Vale também destacar a linguagem desenvolvida em alguns dos textos jornalísticos de Torquato. As primeiras linhas de um texto de 1971 servem como exemplo: "Ligue o rádio, ponha discos, veja a paisagem, sinta o drama: você pode chamar isso como bem quiser. Há muitos nomes à disposição de quem queira dar nomes ao fogo, no meio do redemoinho, entre os becos das tristíssima cidade, nos sons de um apartamento apertado no meio de apartamentos.
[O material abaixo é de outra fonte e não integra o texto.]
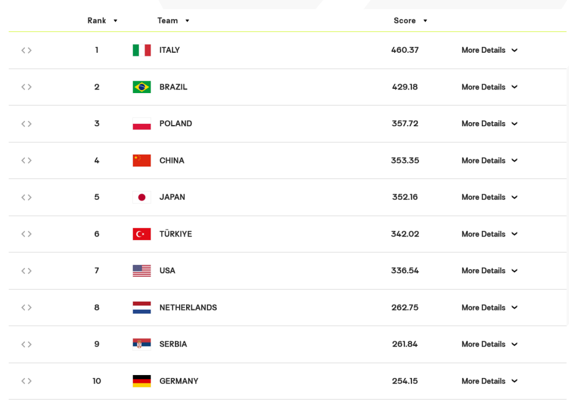Select Serbia's score value 261.84
This screenshot has width=569, height=400.
(x=405, y=344)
Você pode sofrer, mas não pode deixar de prestar atenção."
Torquato Neto pertence ao universo das melhores cabeças de uma geração que entraram em parafuso. Passou duas temporadas internado em hospícios devido ao excesso de álcool e substâncias lisérgicas. Em sua passagem pelo Hospital Psiquiátrico de Engenho de Dentro, manteve um diário de internação que se inicia com as seguintes palavras: "Um recorte no meu bolso, escrito ontem cedo, ainda em casa: quando uma pessoa decide morrer, decide, necessariamente, assumir a responsabilidade de ser cruel: menos consigo mesmo, é claro, e isso é que é mais duro: ser nojento com as pessoas a quem se quer mais bem no mundo."

Imagem ilustrativa da imagem LEITURA - A poesia do coração das canções



Serviço:
"Torquato Neto Essencial"
Autor – Torquato Neto
Organização – Italo Mariconi
Editora – Autêntica
Páginas – 240
Quanto – R$ 57,90

[left]Fragmentos


COGITO

eu sou como eu sou
pronome
pessoal intransferível
do homem que iniciei
na medida do impossível

eu sou como eu sou
agora
sem grandes segredos dantes
sem novos secretos dentes
nesta hora

eu sou como eu sou
presente
desfolhado indecente
feito um pedaço de mim

eu sou como eu sou
vidente
e vivo tranquilamente
todas as horas do fim



***


Escute, meu chapa: um poeta não se faz com versos. É o risco, é estar sempre a perigo sem medo, é inventar o perigo e estar sempre recriando dificuldades pelo menos maiores, é destruir a linguagem e explodir com ela. Nada no bolso ou nas mãos. Sabendo: perigoso, divino, maravilhoso.